Cooking the Perfect Sweet Potato
I love cooking. Something about it is just so therapeutic to me. But some days I don’t want to wait an hour for a sweet potato. I’ve tried just about every shortcut to cooking the perfect potato, but nothing measures up to a good slow roast in the oven. This is why I love meal prepping at the beginning of the week. Taking a little bit of time to roast sweet potatoes at night makes for the best morning breakfast bowls (or anything, let’s be real). So I’ll just cut to the chase and tell you how to get that caramelized layer that falls off the skin.
Side note, did you know that the typical “sweet potato” is actually a yam? Real sweet potatoes look similar to the average potato, with a yellowish-gold center and slightly sweet taste. I still call them sweet potatoes too, no shame.

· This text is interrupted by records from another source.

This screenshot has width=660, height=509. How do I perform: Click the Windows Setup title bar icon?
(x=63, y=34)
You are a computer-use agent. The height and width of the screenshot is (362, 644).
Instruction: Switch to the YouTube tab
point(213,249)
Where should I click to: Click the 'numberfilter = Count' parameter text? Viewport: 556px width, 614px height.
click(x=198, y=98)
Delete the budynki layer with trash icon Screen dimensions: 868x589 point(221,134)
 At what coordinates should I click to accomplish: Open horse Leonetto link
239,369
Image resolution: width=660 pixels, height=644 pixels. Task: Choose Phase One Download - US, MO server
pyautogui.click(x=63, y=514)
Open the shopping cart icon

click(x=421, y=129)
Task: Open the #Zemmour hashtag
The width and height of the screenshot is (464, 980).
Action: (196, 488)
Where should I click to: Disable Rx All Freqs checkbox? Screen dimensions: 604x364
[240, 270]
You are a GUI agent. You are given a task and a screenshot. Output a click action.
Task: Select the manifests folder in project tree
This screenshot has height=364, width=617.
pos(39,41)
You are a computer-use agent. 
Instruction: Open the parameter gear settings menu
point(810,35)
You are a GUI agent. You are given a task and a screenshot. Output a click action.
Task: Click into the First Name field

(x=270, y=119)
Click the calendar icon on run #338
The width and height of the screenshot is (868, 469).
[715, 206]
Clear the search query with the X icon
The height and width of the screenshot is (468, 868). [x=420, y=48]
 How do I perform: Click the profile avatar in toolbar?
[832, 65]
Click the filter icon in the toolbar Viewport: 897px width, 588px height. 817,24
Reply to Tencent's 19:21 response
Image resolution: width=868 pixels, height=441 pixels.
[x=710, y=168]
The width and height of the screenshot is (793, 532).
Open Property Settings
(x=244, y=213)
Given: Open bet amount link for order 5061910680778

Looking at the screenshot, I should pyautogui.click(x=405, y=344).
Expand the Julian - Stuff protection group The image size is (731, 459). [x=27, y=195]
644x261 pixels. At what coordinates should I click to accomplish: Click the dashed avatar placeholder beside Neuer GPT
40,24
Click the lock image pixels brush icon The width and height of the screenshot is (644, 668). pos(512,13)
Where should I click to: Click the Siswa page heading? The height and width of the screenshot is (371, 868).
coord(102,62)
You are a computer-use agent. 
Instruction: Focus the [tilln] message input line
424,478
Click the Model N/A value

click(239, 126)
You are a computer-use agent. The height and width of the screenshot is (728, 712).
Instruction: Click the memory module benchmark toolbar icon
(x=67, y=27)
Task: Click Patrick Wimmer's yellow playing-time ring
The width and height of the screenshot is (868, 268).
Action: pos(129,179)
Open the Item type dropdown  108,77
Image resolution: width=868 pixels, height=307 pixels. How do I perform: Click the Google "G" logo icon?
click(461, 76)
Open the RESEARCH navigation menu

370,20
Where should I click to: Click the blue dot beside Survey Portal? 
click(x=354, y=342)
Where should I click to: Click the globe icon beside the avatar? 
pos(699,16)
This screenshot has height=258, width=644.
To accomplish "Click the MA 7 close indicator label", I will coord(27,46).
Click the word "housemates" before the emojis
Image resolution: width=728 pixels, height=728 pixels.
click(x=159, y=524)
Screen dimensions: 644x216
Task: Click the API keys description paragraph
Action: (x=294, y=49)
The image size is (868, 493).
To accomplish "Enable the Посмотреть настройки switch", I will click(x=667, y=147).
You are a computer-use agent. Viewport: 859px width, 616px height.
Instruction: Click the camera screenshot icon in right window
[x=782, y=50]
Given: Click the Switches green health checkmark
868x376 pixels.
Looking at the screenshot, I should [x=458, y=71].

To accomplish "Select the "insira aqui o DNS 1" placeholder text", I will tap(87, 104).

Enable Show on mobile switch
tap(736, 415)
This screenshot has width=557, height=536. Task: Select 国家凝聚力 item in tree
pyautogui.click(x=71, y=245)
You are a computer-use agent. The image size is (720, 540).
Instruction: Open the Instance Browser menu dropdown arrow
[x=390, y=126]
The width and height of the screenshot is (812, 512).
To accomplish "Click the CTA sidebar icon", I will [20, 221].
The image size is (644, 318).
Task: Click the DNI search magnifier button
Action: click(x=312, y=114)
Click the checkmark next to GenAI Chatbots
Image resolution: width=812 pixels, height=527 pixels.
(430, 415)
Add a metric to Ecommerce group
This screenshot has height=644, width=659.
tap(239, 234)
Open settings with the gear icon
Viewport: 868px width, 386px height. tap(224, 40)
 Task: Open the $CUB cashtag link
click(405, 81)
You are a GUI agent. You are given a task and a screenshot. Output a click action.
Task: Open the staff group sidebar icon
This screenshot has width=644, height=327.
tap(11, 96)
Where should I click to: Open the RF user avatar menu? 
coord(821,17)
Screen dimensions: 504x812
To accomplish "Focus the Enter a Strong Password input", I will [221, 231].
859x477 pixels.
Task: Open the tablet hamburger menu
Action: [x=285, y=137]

- 2 Sweet Potatoes (This is just how many I typically make at a time, but go ahead and use more or less for your occasion.)
- Foil (for juice spilled in oven)
Wash and scrub the sweet potatoes if you plan on eating the skin. I skip the skin because they are too coarse to digest with Gastroparesis. Add a long, thin slit at the top from one to the other. Place a piece of foil on the bottom rack of the oven, right under the middle shelf where the sweet potatoes will lay. Put the potatoes on the middle oven rack. Preheat the oven to 475 degrees. For some reason, my potatoes come out best when they stay in the oven for the preheat and cool down. After the oven is preheated, set a timer for 45 minutes. When time is up, turn the oven off and remove 15 minutes later. Cut the center open to cool. Pop in the fridge for tomorrow or enjoy on spot!
Nourishing with Intention
- Sweet Potato (Yam) – Chock-full of vitamin C and metabolic B vitamins to aid in immunity and digestion.